### WORK TASK
Once the line with "This screenshot has height=1302, width=920." is found in the entries below, repeat it and each following line exactly, up to and including the line with "This screenshot has height=580, width=1026.". Add no other lines.

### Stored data

━━━━━━━━━━━━━━━━

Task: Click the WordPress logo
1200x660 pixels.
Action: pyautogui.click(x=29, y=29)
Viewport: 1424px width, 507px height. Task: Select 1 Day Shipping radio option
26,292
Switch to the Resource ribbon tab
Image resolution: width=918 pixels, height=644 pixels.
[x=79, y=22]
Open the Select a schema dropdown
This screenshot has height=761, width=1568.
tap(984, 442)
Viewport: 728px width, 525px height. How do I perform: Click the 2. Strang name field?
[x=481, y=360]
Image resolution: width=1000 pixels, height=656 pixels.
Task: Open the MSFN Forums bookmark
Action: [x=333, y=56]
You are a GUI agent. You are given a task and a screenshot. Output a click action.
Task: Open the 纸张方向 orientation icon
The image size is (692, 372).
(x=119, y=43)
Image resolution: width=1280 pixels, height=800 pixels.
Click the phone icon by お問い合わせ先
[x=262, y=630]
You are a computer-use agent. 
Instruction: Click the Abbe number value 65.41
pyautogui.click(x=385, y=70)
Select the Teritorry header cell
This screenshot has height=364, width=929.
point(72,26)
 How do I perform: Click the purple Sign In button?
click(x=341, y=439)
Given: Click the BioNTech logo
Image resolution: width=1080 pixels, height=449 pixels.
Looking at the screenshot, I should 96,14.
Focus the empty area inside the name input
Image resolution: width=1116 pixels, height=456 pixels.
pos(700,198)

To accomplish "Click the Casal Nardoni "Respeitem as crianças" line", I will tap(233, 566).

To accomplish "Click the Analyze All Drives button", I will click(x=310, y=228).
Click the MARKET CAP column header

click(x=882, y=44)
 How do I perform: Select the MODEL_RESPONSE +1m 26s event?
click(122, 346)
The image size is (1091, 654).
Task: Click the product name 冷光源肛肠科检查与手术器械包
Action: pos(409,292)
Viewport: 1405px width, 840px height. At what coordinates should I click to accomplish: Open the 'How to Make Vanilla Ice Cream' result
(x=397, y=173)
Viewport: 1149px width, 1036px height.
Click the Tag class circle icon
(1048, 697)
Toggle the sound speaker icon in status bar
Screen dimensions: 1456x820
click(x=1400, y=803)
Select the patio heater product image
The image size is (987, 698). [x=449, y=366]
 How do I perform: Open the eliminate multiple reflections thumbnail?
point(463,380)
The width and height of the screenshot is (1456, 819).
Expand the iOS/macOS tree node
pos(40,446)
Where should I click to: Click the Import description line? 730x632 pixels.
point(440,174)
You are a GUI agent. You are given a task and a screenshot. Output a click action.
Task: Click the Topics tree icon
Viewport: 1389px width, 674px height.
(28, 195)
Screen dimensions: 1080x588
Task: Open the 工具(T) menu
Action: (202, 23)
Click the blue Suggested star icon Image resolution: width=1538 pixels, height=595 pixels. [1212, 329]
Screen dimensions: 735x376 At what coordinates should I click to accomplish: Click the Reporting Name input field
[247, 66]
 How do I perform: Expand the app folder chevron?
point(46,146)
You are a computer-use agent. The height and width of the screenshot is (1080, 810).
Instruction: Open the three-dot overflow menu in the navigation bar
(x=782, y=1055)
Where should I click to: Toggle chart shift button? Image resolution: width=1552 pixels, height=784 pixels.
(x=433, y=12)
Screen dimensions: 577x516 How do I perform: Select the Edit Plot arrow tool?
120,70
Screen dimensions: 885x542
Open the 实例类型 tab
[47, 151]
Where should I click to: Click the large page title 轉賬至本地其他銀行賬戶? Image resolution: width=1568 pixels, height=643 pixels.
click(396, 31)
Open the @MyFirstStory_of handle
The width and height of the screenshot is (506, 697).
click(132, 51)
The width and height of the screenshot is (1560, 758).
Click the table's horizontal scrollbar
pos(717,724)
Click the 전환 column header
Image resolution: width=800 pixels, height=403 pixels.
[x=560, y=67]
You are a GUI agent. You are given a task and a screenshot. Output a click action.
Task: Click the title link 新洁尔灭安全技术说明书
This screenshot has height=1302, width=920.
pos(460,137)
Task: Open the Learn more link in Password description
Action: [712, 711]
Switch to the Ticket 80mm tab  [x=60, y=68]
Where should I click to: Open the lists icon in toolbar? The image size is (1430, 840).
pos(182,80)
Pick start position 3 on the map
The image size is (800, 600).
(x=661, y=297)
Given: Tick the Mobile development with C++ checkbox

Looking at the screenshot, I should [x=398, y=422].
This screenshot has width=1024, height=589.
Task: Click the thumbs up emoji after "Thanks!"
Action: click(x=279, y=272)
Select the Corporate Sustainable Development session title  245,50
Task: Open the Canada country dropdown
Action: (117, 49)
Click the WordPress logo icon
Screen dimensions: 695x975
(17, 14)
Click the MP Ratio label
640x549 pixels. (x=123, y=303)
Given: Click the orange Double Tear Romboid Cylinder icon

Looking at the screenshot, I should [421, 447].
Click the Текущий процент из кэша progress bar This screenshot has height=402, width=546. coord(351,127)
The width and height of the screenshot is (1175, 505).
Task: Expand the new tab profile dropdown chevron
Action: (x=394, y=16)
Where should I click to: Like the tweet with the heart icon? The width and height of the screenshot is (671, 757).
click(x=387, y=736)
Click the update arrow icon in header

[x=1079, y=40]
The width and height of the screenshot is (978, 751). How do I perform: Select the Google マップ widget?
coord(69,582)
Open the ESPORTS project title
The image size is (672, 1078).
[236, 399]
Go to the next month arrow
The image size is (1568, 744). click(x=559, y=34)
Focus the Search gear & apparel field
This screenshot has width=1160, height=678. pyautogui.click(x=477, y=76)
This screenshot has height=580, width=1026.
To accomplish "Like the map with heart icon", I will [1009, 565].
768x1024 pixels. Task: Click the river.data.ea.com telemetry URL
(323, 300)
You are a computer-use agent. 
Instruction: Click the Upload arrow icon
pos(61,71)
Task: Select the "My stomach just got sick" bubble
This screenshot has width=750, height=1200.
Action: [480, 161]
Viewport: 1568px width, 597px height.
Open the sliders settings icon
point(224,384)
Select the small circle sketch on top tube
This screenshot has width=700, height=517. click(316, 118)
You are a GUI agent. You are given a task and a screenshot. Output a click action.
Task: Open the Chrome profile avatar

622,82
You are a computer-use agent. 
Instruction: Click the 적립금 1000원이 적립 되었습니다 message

━━━━━━━━━━━━━━━━

### WRITTEN ANSWER
This screenshot has height=1302, width=920.
pos(460,137)
Task: Open the Learn more link in Password description
Action: [712, 711]
Switch to the Ticket 80mm tab  [x=60, y=68]
Where should I click to: Open the lists icon in toolbar? The image size is (1430, 840).
pos(182,80)
Pick start position 3 on the map
The image size is (800, 600).
(x=661, y=297)
Given: Tick the Mobile development with C++ checkbox

Looking at the screenshot, I should [x=398, y=422].
This screenshot has width=1024, height=589.
Task: Click the thumbs up emoji after "Thanks!"
Action: click(x=279, y=272)
Select the Corporate Sustainable Development session title  245,50
Task: Open the Canada country dropdown
Action: (117, 49)
Click the WordPress logo icon
Screen dimensions: 695x975
(17, 14)
Click the MP Ratio label
640x549 pixels. (x=123, y=303)
Given: Click the orange Double Tear Romboid Cylinder icon

Looking at the screenshot, I should [421, 447].
Click the Текущий процент из кэша progress bar This screenshot has height=402, width=546. coord(351,127)
The width and height of the screenshot is (1175, 505).
Task: Expand the new tab profile dropdown chevron
Action: (x=394, y=16)
Where should I click to: Like the tweet with the heart icon? The width and height of the screenshot is (671, 757).
click(x=387, y=736)
Click the update arrow icon in header

[x=1079, y=40]
The width and height of the screenshot is (978, 751). How do I perform: Select the Google マップ widget?
coord(69,582)
Open the ESPORTS project title
The image size is (672, 1078).
[236, 399]
Go to the next month arrow
The image size is (1568, 744). click(x=559, y=34)
Focus the Search gear & apparel field
This screenshot has width=1160, height=678. pyautogui.click(x=477, y=76)
This screenshot has height=580, width=1026.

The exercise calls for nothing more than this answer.